Stored items
[Start of Attachment]
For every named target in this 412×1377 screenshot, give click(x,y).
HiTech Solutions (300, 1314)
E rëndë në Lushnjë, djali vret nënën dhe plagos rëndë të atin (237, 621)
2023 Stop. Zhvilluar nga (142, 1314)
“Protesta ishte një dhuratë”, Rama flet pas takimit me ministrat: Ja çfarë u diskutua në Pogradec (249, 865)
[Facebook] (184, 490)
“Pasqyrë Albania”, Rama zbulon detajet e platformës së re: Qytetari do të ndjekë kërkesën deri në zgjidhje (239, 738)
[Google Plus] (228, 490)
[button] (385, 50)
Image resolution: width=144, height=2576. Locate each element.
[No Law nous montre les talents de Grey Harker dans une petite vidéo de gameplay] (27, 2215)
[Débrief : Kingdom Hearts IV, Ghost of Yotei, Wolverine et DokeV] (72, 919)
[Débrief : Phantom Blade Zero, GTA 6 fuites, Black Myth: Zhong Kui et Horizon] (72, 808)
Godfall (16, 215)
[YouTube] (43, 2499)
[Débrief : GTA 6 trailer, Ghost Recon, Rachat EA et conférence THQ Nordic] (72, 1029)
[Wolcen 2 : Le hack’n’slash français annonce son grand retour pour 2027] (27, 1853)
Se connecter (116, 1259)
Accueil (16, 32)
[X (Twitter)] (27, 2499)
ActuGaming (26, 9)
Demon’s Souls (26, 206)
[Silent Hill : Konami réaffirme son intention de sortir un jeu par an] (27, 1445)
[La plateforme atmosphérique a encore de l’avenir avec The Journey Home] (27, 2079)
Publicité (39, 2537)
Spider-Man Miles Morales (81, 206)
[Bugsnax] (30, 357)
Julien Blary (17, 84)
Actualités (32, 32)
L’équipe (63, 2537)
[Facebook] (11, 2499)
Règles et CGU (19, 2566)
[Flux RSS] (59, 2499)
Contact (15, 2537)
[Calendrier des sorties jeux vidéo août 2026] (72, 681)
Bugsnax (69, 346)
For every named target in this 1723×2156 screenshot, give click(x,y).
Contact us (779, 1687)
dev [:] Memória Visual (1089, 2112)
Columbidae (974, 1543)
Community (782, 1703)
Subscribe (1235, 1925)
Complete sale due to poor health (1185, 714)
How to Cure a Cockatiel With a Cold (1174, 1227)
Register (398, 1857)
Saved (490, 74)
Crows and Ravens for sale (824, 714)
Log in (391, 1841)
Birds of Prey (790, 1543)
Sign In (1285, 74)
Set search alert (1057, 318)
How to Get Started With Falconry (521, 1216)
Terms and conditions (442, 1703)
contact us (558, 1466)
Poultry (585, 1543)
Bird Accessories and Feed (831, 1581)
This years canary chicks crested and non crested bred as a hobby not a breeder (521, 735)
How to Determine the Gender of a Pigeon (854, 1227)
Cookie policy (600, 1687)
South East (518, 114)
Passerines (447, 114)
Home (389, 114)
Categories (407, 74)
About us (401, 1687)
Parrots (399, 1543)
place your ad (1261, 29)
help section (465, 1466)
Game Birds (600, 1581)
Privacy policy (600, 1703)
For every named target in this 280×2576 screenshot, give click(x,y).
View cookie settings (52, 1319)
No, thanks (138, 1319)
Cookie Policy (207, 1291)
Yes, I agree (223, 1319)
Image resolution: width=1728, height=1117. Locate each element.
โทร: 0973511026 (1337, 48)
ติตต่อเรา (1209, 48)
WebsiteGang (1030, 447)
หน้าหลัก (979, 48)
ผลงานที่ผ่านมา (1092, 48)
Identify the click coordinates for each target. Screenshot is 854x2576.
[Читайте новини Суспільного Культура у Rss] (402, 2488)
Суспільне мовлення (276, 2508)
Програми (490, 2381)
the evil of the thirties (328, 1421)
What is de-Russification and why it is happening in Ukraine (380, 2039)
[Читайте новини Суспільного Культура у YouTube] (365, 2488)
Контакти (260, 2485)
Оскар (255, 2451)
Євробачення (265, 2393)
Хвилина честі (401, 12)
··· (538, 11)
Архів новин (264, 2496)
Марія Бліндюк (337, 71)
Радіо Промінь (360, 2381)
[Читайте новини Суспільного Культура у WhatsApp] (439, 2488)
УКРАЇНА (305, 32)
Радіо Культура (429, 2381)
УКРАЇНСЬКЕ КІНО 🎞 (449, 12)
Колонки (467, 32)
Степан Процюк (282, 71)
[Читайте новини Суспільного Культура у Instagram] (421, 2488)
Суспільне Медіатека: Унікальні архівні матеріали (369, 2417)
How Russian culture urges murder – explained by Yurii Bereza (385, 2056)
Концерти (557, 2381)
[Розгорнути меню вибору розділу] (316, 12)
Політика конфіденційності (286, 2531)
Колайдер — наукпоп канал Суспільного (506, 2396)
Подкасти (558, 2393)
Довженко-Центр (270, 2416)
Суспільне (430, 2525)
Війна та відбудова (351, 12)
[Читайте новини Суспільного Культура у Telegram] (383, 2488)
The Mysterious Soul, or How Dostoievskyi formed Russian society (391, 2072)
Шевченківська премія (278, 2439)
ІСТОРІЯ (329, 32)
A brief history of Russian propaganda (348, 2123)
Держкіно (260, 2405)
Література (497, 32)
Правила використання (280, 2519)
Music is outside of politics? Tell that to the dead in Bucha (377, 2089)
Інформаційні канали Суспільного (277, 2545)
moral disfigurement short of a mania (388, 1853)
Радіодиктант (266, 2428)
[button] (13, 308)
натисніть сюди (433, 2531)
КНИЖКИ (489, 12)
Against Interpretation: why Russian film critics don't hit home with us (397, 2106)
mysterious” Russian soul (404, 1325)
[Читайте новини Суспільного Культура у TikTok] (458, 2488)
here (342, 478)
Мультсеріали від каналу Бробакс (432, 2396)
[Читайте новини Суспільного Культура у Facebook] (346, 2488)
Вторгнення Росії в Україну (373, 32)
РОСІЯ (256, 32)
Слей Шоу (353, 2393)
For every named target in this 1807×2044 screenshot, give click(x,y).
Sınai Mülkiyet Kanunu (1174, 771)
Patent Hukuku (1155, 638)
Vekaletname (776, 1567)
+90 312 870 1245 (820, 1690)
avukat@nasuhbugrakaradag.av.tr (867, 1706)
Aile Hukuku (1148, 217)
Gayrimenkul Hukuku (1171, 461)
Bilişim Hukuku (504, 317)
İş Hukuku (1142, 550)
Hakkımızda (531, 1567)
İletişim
[End of Attachment]
» **WORK TASK**
Would you print exactly, and only, the lines of the data above from the line with "Колонки (467, 32)" through the line with "Інформаційні канали Суспільного (277, 2545)", inclusive?

» **EXERCISE OUTPUT**
Колонки (467, 32)
Степан Процюк (282, 71)
[Читайте новини Суспільного Культура у Instagram] (421, 2488)
Суспільне Медіатека: Унікальні архівні матеріали (369, 2417)
How Russian culture urges murder – explained by Yurii Bereza (385, 2056)
Концерти (557, 2381)
[Розгорнути меню вибору розділу] (316, 12)
Політика конфіденційності (286, 2531)
Колайдер — наукпоп канал Суспільного (506, 2396)
Подкасти (558, 2393)
Довженко-Центр (270, 2416)
Суспільне (430, 2525)
Війна та відбудова (351, 12)
[Читайте новини Суспільного Культура у Telegram] (383, 2488)
The Mysterious Soul, or How Dostoievskyi formed Russian society (391, 2072)
Шевченківська премія (278, 2439)
ІСТОРІЯ (329, 32)
A brief history of Russian propaganda (348, 2123)
Держкіно (260, 2405)
Література (497, 32)
Правила використання (280, 2519)
Music is outside of politics? Tell that to the dead in Bucha (377, 2089)
Інформаційні канали Суспільного (277, 2545)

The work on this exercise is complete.